Lack of a sustainable pay policy in the public sector is to blame for the recent wave of industrial and labour unrest. The most painful is the strike by medical staff, which lasted nearly three months.
Doctors last week signed a deal to end the longest-ever medical strike in the country over pay. The government had threatened to fire them and hire foreign staff.
Earlier, striking dons agreed to return to work after the Universities Academic Staff Union (Uasu) and university councils agreed to sign the 2013-2017 collective bargaining agreement, ending a 54-day strike that paralysed learning and research in all public universities since January 19.

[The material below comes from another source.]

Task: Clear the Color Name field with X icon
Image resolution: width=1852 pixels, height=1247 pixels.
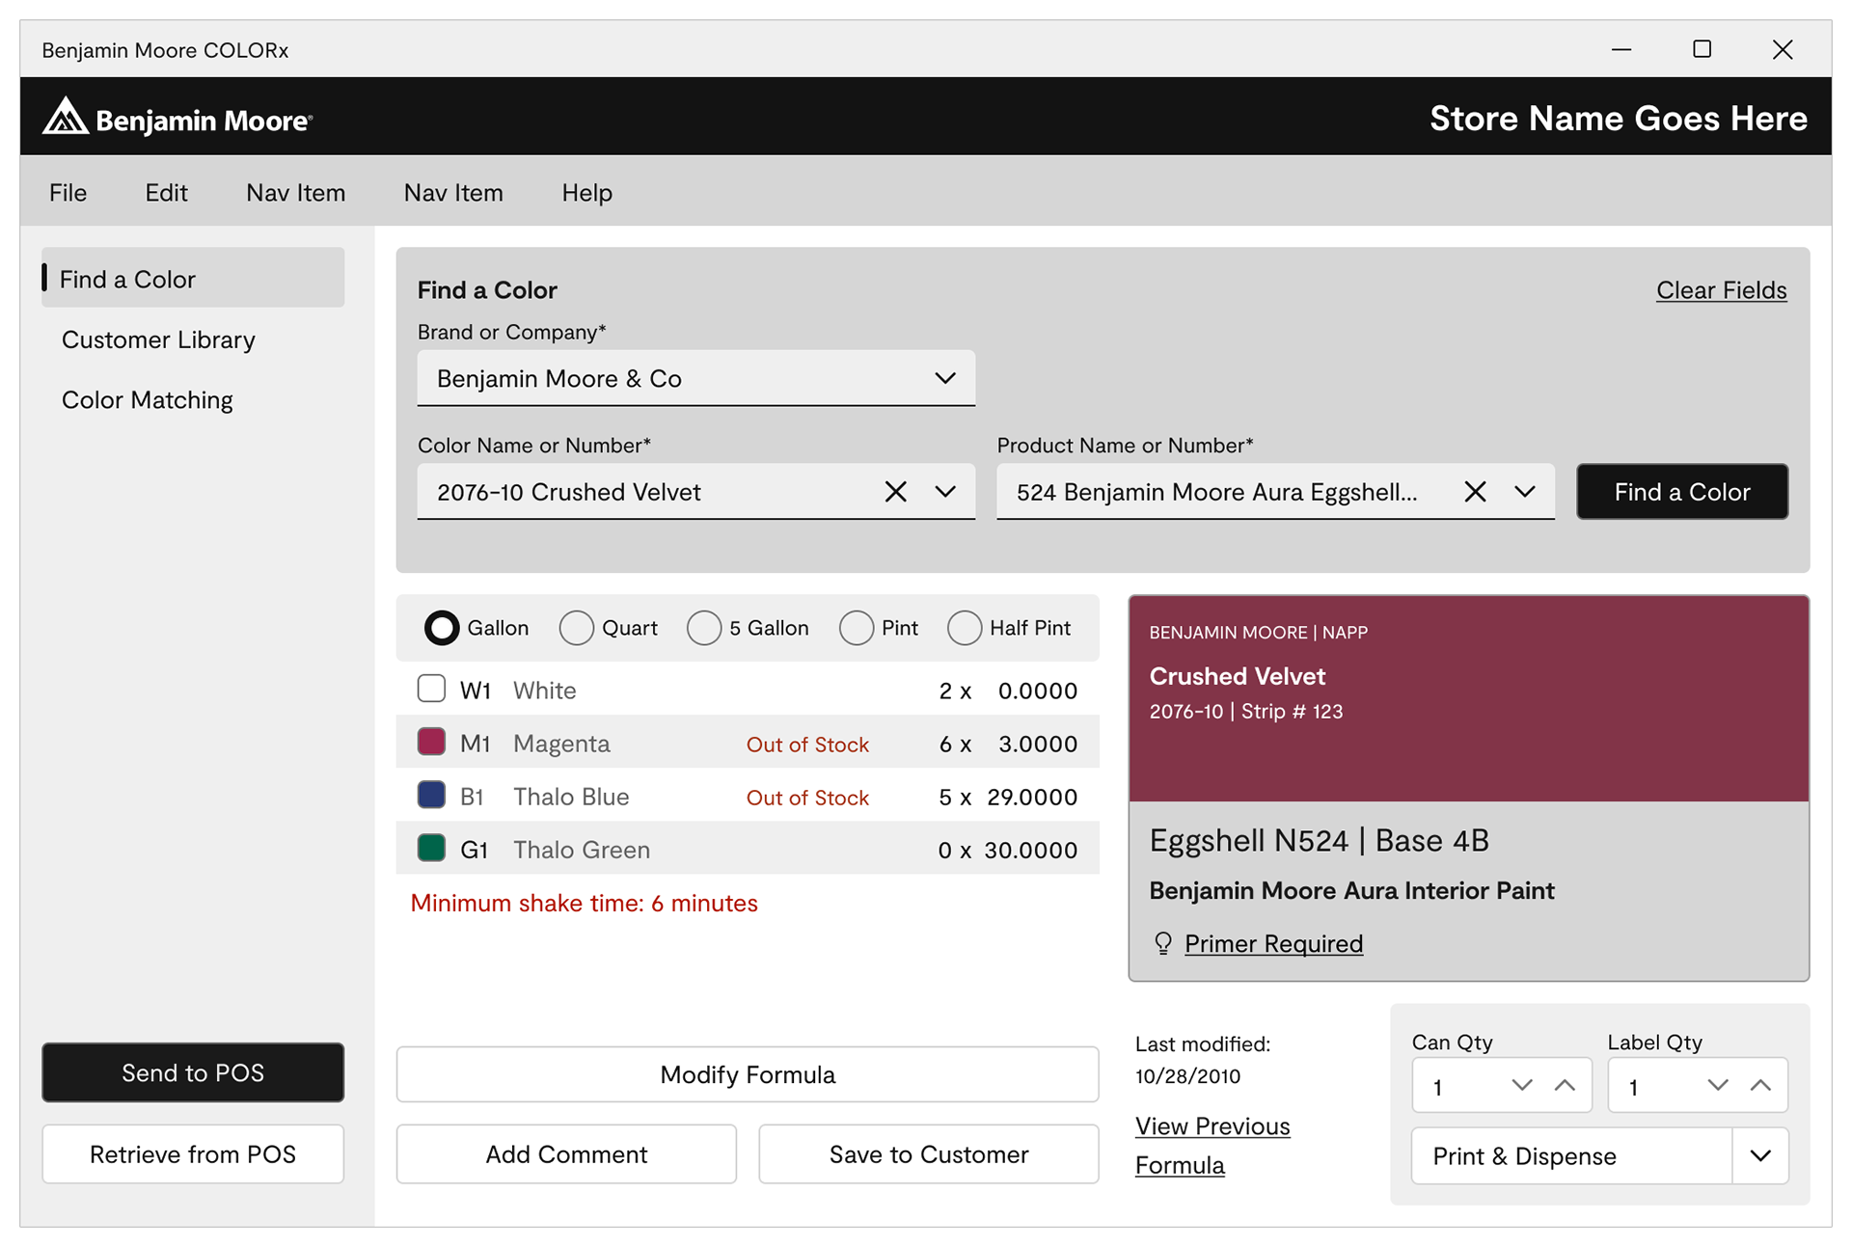Action: tap(895, 492)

Amid the sigh of relief breathed by citizens, experts say a fragmented approach by the government and lack of a pay policy has been precipitating the crises affecting doctors, lecturers and other government workers.
They argue that unless a sustainable salary structure with equity is implemented, the country has not seen the last of industrial unrest.
Typically, governments are vulnerable to pay demands during election years. Also, once one union takes on the authorities, many others follow suit.
The government is keen to look effective this election year and to avoid issues that could be used against it; so it is more likely to play ball.
But according to the International Budget Partnership, a non-governmental organisation focused on transparency and public engagement in budgeting, Kenya’s public sector pay woes are largely anchored on lack of a sustainable and fair labour policy.
“I don’t think we have a policy. We have a bunch of different approaches to pay. The biggest problem is fragmentation,” says Budget Partnership country manager Jason Lakin.